PHOTOGRAPHIE

"Eveningside" : L'Amérique crépusculaire de Gregory Crewdson

Publié le

6 décembre 2023

Avec sa série photographique "Eveningside", Gregory Crewdson répand l’atmosphère glaçante d’une Amérique délabrée dans les salles de la galerie Templon. L’artiste américain achève un cycle en trois temps, entamé en 2012 par "Cathedral of the Pines", suivi quatre ans plus tard de "An Eclipse of Moths". Cette fois-ci, la série approfondit les thèmes de l’absence de soi et de la désolation.

Eveningside ©Gregory Crewdson

On le surnomme le "Edward Hopper de la photographie". Exposées pour la toute première fois en France, les photos-tableaux de Gregory Crewdson fascinent par leur aura fantomatique : elles se situent aux frontières de l’ultra-réel et de l’irréel, de l’inconscient et du cauchemar, de l’absence et de la présence. "Eveningside", c’est la fin d’un cycle, le retour au noir et blanc, et enfin, le portrait d’une Amérique désolée et rongée par un trouble profond.

The Corner ©Gregory Crewdson

Un sentiment d’"inquiétante étrangeté"

Des femmes de ménage sous une voie ferrée, au milieu des gravats et des graffitis, une patronne de bar, seule derrière la vitre de son établissement vide, ou encore une femme face à un miroir d’un salon de coiffure abandonné… Les photographies de Gregory Crewdson représentent une Amérique désuète, en phase terminale. Face au spectateur qui arpente les grandes pièces quasi-désertes de la galerie Templon, vingt clichés panoramiques mettent en scène la désolation la plus totale. Tout est laissé en friche, comme si une catastrophe venait de se produire. Partout, des étiquettes, de vieilles pancartes, des affiches abîmées, disent la faillite de magasins sans doute dépassés par les grandes firmes modernes. On pense au motel dans Psychose d’Hitchcock, un réalisateur que l’artiste admire d’ailleurs beaucoup. Sur un grand nombre de photographies se trouvent des tableaux représentant une nature sauvage dans un style naïf. Cerfs, forêts, lacs, figurent une Amérique originelle fantasmée comme un âge d’or révolu et regretté. Une enseigne retient l’esprit : le salon de tatouage "Eveningside Tatoo", qui donne son nom à la série. Tout signale le crépuscule d’une époque… On dirait que la petite ville du Massachusetts contemple ses propres ruines.

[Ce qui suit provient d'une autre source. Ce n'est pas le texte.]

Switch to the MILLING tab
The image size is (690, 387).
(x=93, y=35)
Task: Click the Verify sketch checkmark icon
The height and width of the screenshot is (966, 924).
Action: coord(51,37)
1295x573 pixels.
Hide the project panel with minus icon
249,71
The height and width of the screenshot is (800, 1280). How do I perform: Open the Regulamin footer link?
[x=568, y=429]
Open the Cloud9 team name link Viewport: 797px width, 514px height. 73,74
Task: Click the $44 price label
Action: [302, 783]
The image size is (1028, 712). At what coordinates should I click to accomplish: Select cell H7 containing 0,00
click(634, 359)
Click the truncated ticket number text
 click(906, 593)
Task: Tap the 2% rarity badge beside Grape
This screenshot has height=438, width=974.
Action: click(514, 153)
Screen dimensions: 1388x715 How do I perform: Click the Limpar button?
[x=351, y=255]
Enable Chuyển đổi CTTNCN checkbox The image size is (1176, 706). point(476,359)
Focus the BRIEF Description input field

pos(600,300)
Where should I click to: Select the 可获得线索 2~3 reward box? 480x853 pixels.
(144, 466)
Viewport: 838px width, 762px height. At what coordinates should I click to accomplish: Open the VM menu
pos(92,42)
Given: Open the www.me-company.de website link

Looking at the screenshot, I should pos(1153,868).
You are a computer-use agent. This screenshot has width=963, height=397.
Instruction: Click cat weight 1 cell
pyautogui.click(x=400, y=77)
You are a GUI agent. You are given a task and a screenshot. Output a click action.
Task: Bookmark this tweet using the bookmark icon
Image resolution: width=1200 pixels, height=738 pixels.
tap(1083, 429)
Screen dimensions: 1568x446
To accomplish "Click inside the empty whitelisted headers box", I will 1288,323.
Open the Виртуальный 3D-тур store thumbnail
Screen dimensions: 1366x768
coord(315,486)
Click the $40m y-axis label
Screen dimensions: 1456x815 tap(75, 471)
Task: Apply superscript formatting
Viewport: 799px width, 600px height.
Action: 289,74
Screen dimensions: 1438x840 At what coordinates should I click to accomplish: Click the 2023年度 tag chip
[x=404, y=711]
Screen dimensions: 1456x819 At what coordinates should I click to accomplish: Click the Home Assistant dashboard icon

Madelines ©Gregory Crewdson

Miroir sur des morts-vivants

Pionnier de la photographie de mise en scène, Gregory Crewdson radicalise dans cette série son esthétique : gothique, voire post-apocalyptique, l’atmosphère qu’il construit avec ses équipes est inquiétante. Il suggère un trouble insaisissable, schizophrénique, une tension immobile entre les sujets qu’il photographie. "Mes photographies semblent être prises entre l’avant et l’après. Il se passe très peu de chose sur chaque photo, doit soit quelque chose s’est déjà produit, soit quelque chose est sur le point de se produire, mais ne se produit jamais", explique l’artiste lors d’un entretien avec le philosophe Bruce Bégout. De fait, les personnages semblent dépassés par la situation, à bout de forces : placés dans cet entre-deux temporel, ils font penser à des morts-vivants, des sortes de zombies à bout de course. Leur regard renforce particulièrement ce sentiment de désolation : qu’ils fixent le sol, ou un miroir, le regard des sujets est absolument absent à eux-mêmes. "Je souhaite créer un sentiment d’effroi et de solitude", poursuit le photographe. Pari gagné !

The Lounge ©Gregory Crewdson

"Eveningside", Gregory Crewdson , à la galerie Templon jusqu’au 23 décembre prochain.